The Mandala Center is a quiet, intimate retreat center offering accommodations for up to 24 people in double room occupancy.
The Casa Mandala offers spacious and comfortable rooms with large windows welcoming nature’s splendor. Decorated with a wide variety of heirloom furniture and art from around the world its curving walls mirror the slopes of Sierra Grande Mountain.
This straw bale structure, completed in 1997, was added when it became clear thes “Center” was calling to the world and welcoming travelers, modern pilgrims, and seekers to its doors.
The Wolf Lodge is approximately 3,200 square feet and includes 8 guest rooms (double occupancy) and a large common area for meetings, relaxation, and fellowship. Each room has its own private bath and one bathroom is especially designed for handicapped accessibility. This lodge also includes a kitchenette for guests, particularly those on private individual retreat, to use for food preparation. There is a covered broad deck looking up to the peak of Sierra Grande and across the range to Capulin National Monument. Full capacity is 16 people.
Next to the Casa Mandala is a smaller quieter structure that houses four double occupancy rooms and shared baths. It is approximately 1,400 square feet with foyers but does not have a common area or kitchenette. The rooms serve as suites with a bath area between them. The bath area is divided allowing for the separate use of showers and toilet/sink areas. Full capacity is 8 people.
The labyrinth is a winding pathway, created in circuits, leading to a center. It is considered to be a spiritual tool that helps us to “center” ourselves. The labyrinth image has been in use in cultures around the world for thousands of years and is believed to represent a pilgrimage of sacred meaning. Our labyrinth is imaged after the Chartres design in the Chartres Cathedral in France, which was built around the year 1200AD. We offer this space for your use for prayer, meditation and inspiration. You can also view our Labyrinth on the Labyrinth Locator at www.labyrinthsociety.org.

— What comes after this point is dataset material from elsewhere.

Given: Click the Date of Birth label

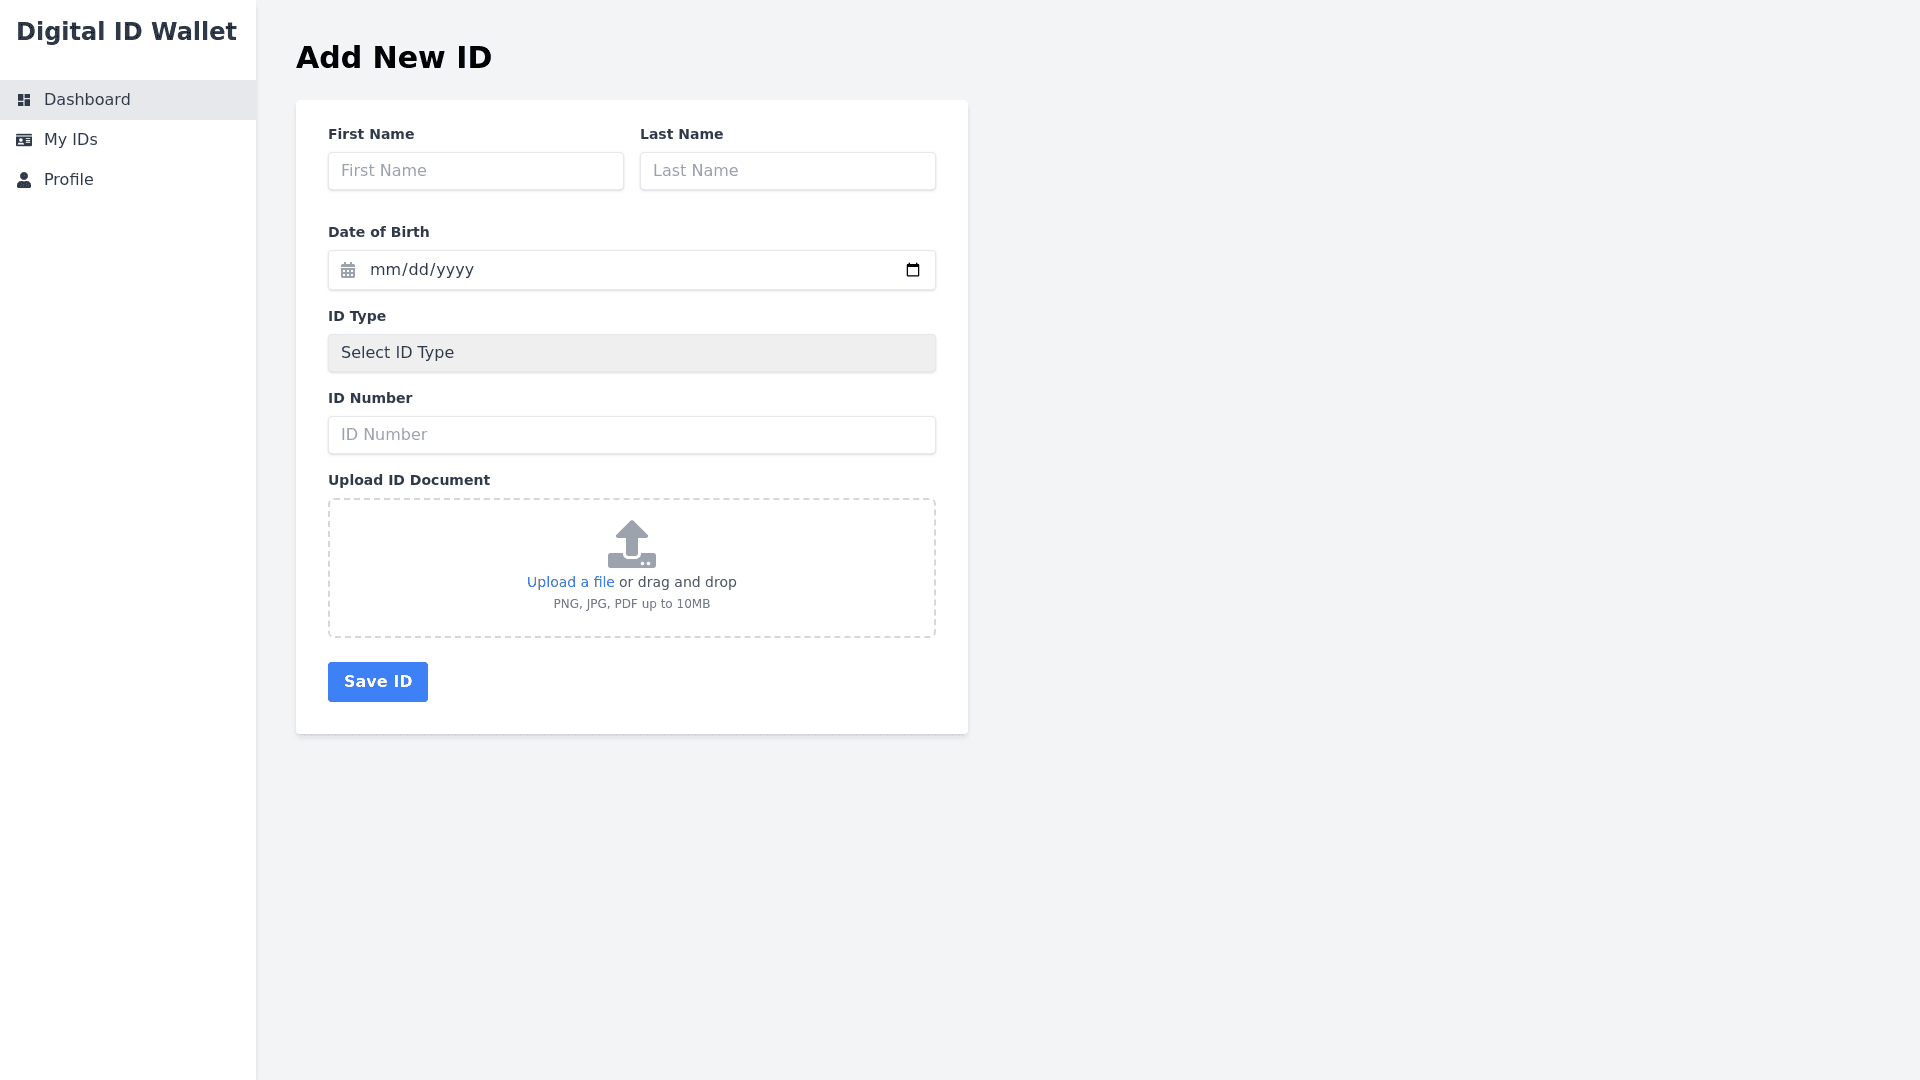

The historic outdoor Chapel of San Lorenzo, hidden among the junipers on the property, has been a place of pilgrimage for local gatherers over the years. The shrine was established more than 60 years ago by Jake Lujan and his wife Dolores in honor of his father Lorenzo Lujan and San Lorenzo. Jake was one of seven sons and his father passed away in 1937. Mass was held at the outdoor shrine as a tradition. The Chapel is in need of restoration but provides an intriguing and soulful place for quiet reflection.